L’ex presidente iscritto di nuovo nel registro degli indagati per la Punto nera
di Claudio Ernè
TRIESTE
Altri guai giudiziari per l’ex presidente della “Triestina Calcio spa” Sergio Aletti. Il suo nome è stato nuovamente iscritto sul registro degli indagati della Procura. Gli viene contestato di essersi messo al volante di una “Fiat Punto”, appartenente alla società già dichiarata fallita e di aver raggiunto con la vettura Bologna. Aletti in quel momento era già stato “disarcionato” dalla carica e non aveva, secondo l’accusa, alcun diritto di usare l’auto. Secondo il pm Federico Frezza si tratta dell’ennesimo episodio di bancarotta per distrazione. L’auto, subito dopo l’accertamento della sparizione era stata posta sotto sequestro dallo stesso pm Federico Frezza.
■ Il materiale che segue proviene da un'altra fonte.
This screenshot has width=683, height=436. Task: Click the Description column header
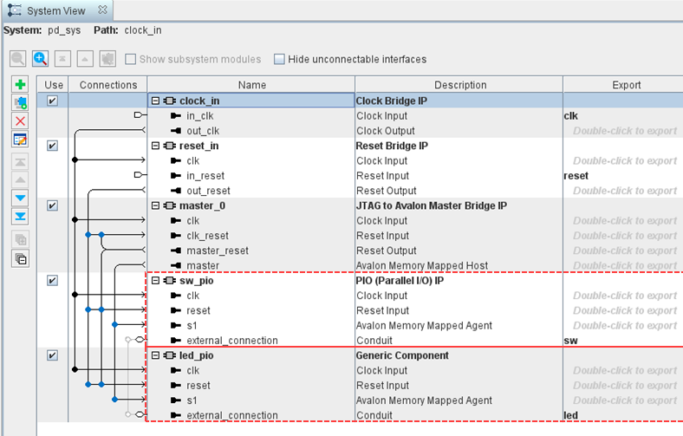(x=460, y=85)
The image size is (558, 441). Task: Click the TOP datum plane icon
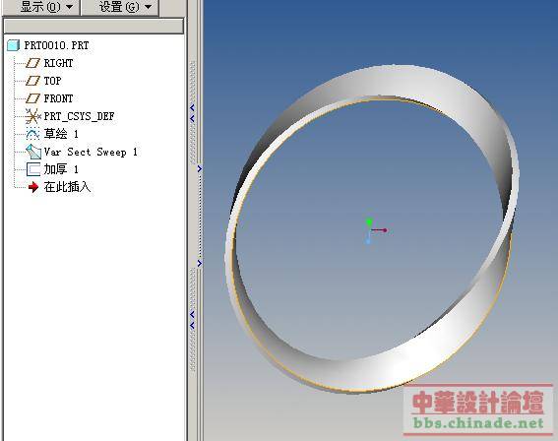(x=33, y=81)
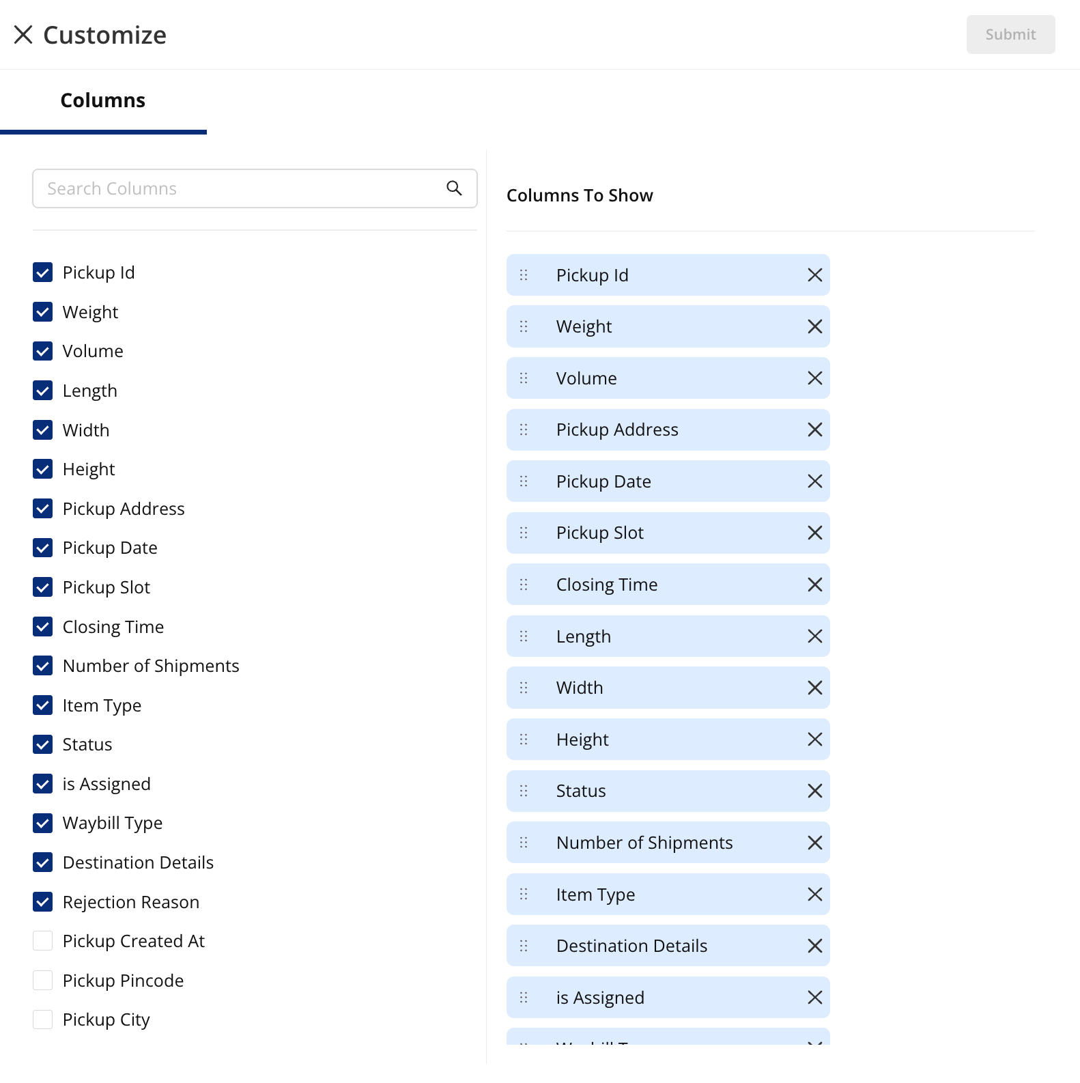
Task: Remove Number of Shipments column
Action: tap(814, 843)
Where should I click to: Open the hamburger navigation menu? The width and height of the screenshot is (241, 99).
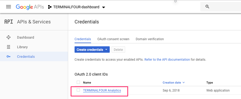point(9,7)
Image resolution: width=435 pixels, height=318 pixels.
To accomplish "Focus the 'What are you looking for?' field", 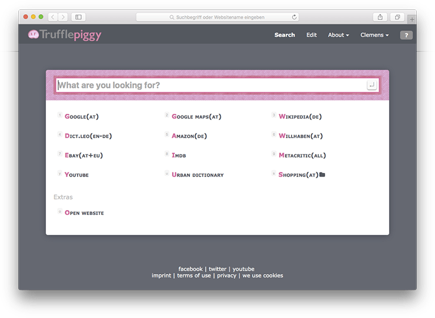I will (212, 85).
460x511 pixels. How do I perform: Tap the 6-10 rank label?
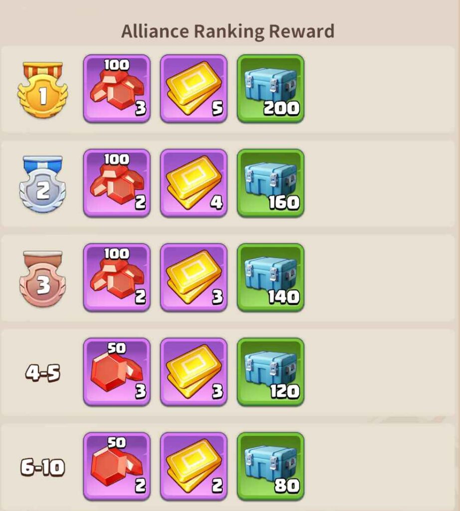43,467
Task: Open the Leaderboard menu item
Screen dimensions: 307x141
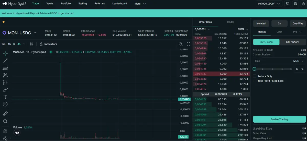Action: [119, 4]
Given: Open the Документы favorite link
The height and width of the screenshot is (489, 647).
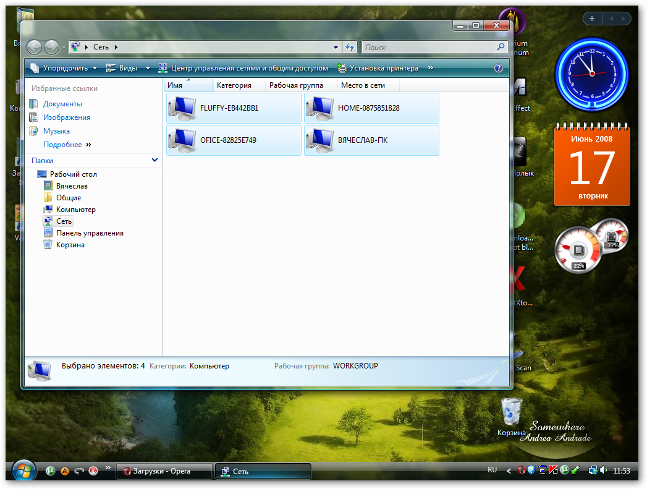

Sergio Aletti è già indagato per altri quattro episodi di distrazione di beni della Triestina e la vicenda della “Fiat Punto” ne aggrava ulteriormente la posizione processuale. Dimostra inoltre come il presidente interpretasse il proprio ruolo, quasi fosse un monarca assoluto che non doveva render conto di alcunché nè agli azionisti, nè alla legge e tantomeno ai tifosi e ai giocatori. Anzi, quanto ora il pm Federico Frezza gli contesta dimostra il disprezzo dell’ex presidente per le regole e per la verità. Ad esempio aveva mentito al Tribunale civile quando aveva chiesto tempo e aveva citato l’arrivo di uno “zio d’Australia” pronto a ripianare i debiti della società, ricostituendo anche il capitale di rischio ormai finito ampiamente sotto lo zero. Le sue erano solo pietose bugie o fantasiose invenzioni.
Va aggiunto che Aletti, secondo la Procura, ha sottratto 65 mila euro alla Triestina, facendo pagare a una sua società, l’Aletti spa, l’attività svolta per l’acquisto del giocatore Conor Morissey. Altri 71 mila euro sarebbero finiti ad un’altra sua società attraverso un bonifico di 71 mila euro. Altri 14 mila euro Aletti li aveva fatti prelevare a un dipendente che poi glieli aveva dovuti consegnare, secondo l’ordine ricevuto. Inoltre l’ex presidente ha tentato di cedere il contratto di un giocatore quando sia la Procura, sia la Federazione gioco calcio avevano bloccato la possibilità per Aletti e la Trirstina di operarte sul calciomercato.